LVP: Your experience and know-how of the arts and media landscape in South Africa will prove invaluable as Norval Foundation continues to plan high-quality exhibitions and public programming to broaden our understanding of the visual arts. Can you reveal some of your plans for the museum?

CB: I truly believe in an organic plan to ensure that we attract media as well as social partners to Norval Foundation, not because of commercial agreements but because there is recognition of the enormity of what this family has bequeathed our nation with. Louis Norval has undertaken the audacious task of sharing his love of the arts with the nation by gifting Cape Town, South Africa and indeed Africa with a premium institution on par with any in the world.

Louis Norval is facilitating education and empowerment for the nation, we simply need to tell the story of this vision and our people in all their glory will walk alongside us. I also think the most eminent South Africans have chosen to lend their muscle to the Foundation. We must ensure that the women on our continent know that Elana Brundyn with her illustrious background in the art world, chose to attach her name as CEO to this great monument, and to serve with Nku Heita Nyembezi who is one of the most respected African women in leadership in our country and the world. I as a woman will also be learning from giants whose wisdom I will surely share openly. The first thing I am excited to do is to support Mareli Voster’s instinct for community upliftment which will be the heartbeat of Norval Foundation.
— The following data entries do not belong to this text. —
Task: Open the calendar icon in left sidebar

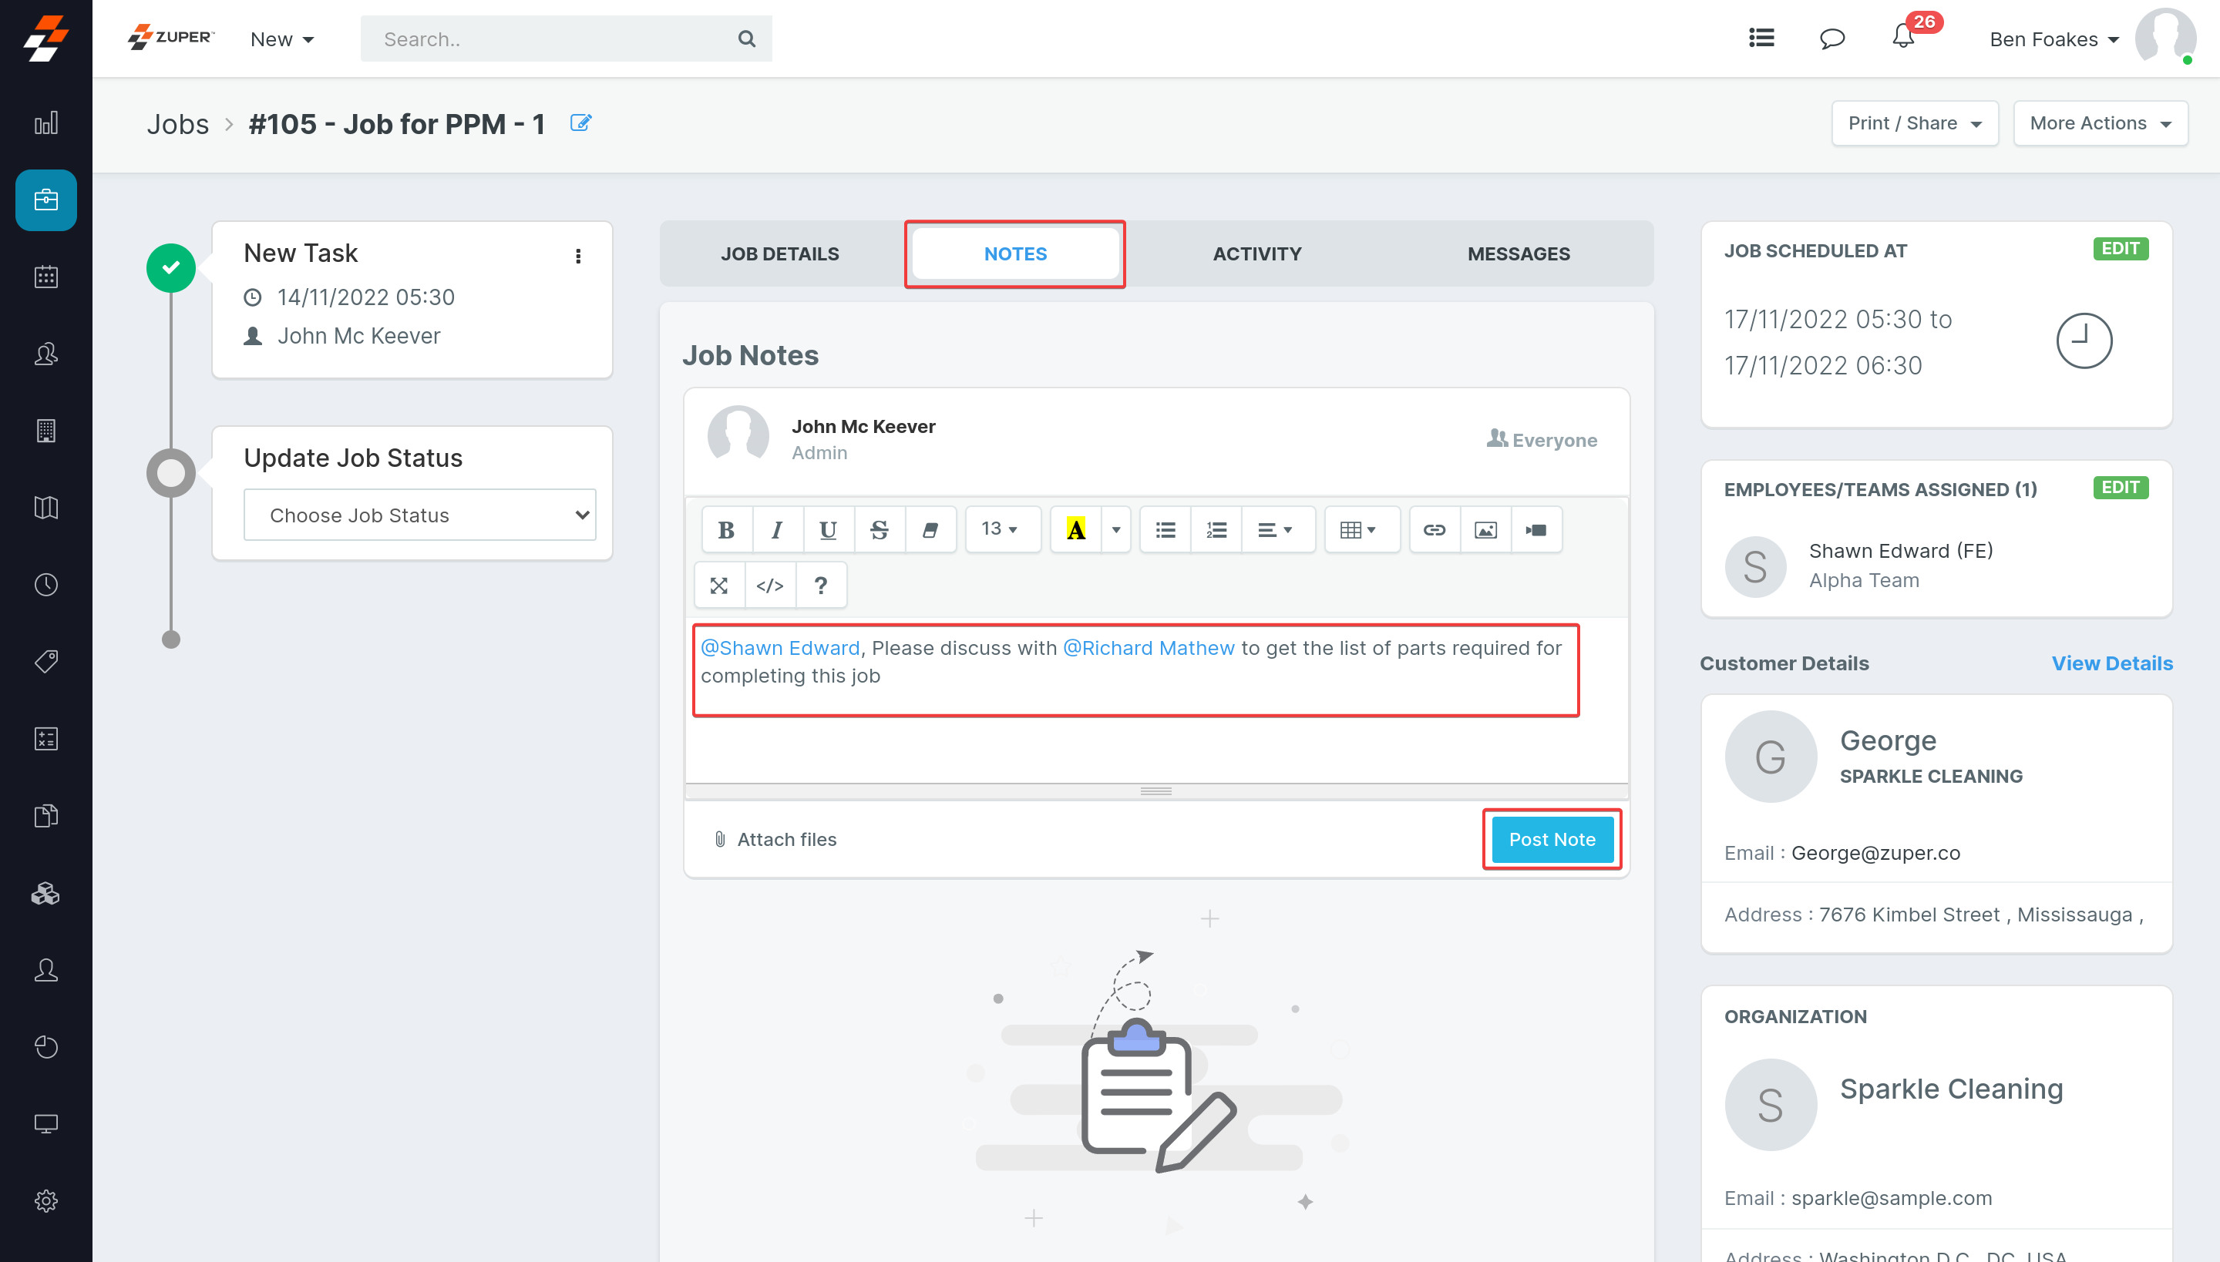Action: [x=46, y=277]
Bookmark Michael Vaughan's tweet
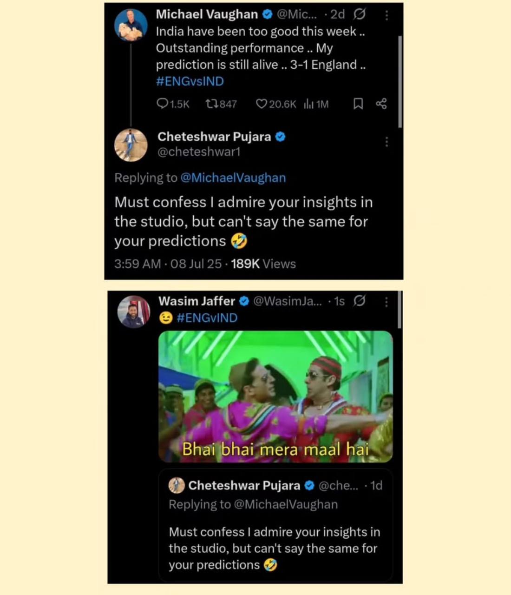The image size is (511, 595). pos(358,104)
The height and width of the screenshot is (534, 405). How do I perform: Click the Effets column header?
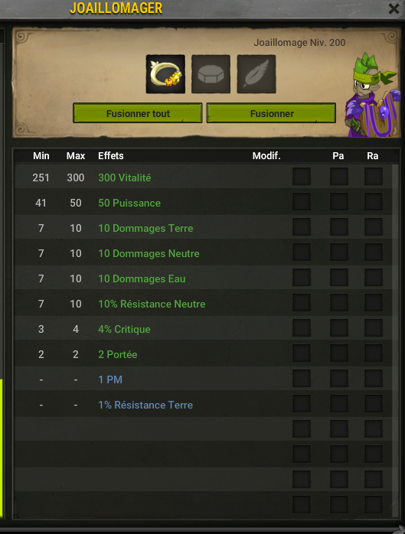click(x=111, y=155)
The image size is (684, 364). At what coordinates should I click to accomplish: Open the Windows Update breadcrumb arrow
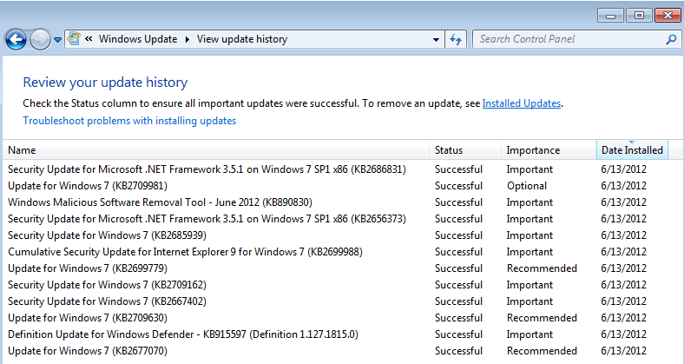(x=186, y=39)
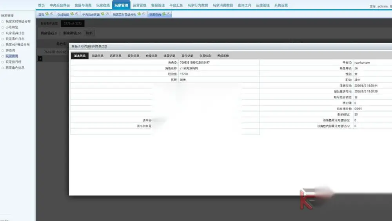Open the 运营管理 top menu
Screen dimensions: 392x221
pyautogui.click(x=140, y=5)
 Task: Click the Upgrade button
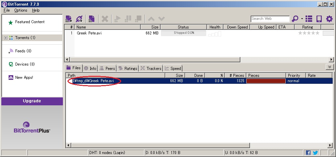[32, 101]
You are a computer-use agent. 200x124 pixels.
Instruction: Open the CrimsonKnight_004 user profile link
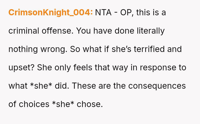coord(51,13)
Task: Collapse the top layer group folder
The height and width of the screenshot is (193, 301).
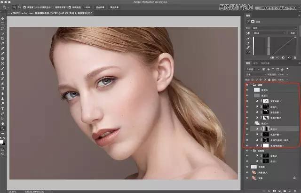Action: pos(251,85)
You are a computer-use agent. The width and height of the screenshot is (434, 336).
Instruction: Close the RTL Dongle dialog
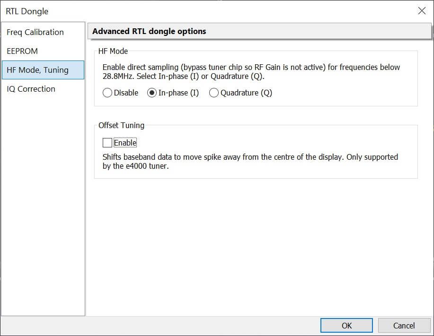pos(421,11)
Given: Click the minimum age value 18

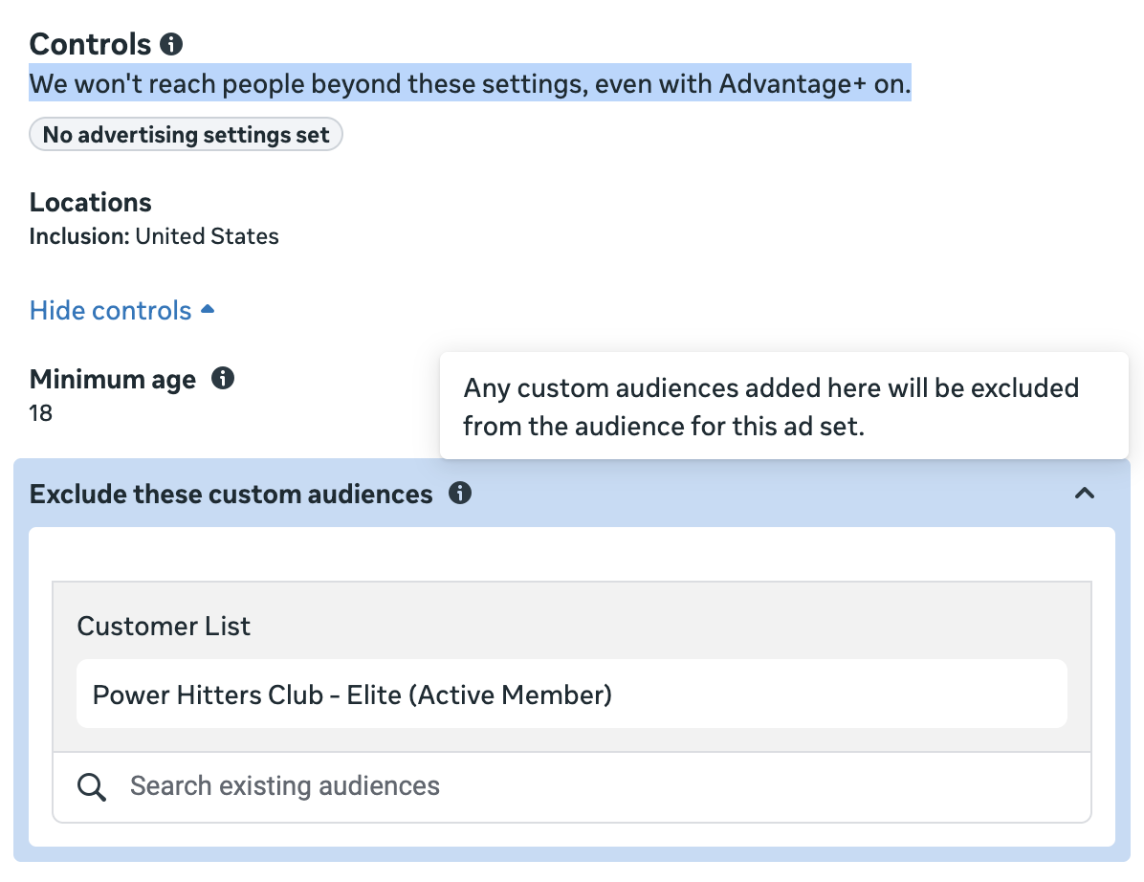Looking at the screenshot, I should coord(41,413).
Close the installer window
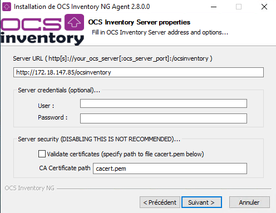This screenshot has height=213, width=276. click(x=264, y=7)
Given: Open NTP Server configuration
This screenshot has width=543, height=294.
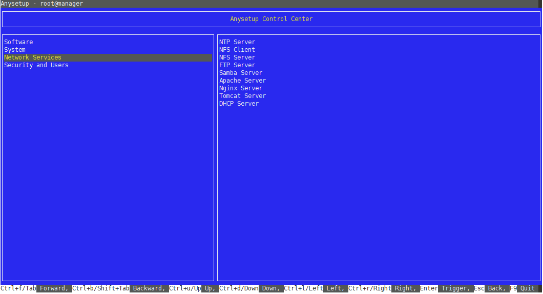Looking at the screenshot, I should point(237,42).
The health of our country is dependent on the health of our communities and Elana has a deep understanding of this. I am immensely proud to join this group of accomplished individuals – only mentioning the women for brevity!

LVP: Elana, how did this exciting development of welcoming Carol to the Norval Foundation Board of Trustees come about? How will Carol’s involvement further build on Norval Foundation’s vision?

Elana Brundyn: Like so many of us I have admired Carol greatly for the wonderful work she does, as well as her passion for philanthropy and female empowerment. She started The Mbokodo Awards, recognising women who have shown leadership, growth and have dedicated their lives to improving the arts. She is a UNICEF ambassador, working to assist impoverished children in Africa. Carol inspires me through her willingness and hard work to improve the world around her.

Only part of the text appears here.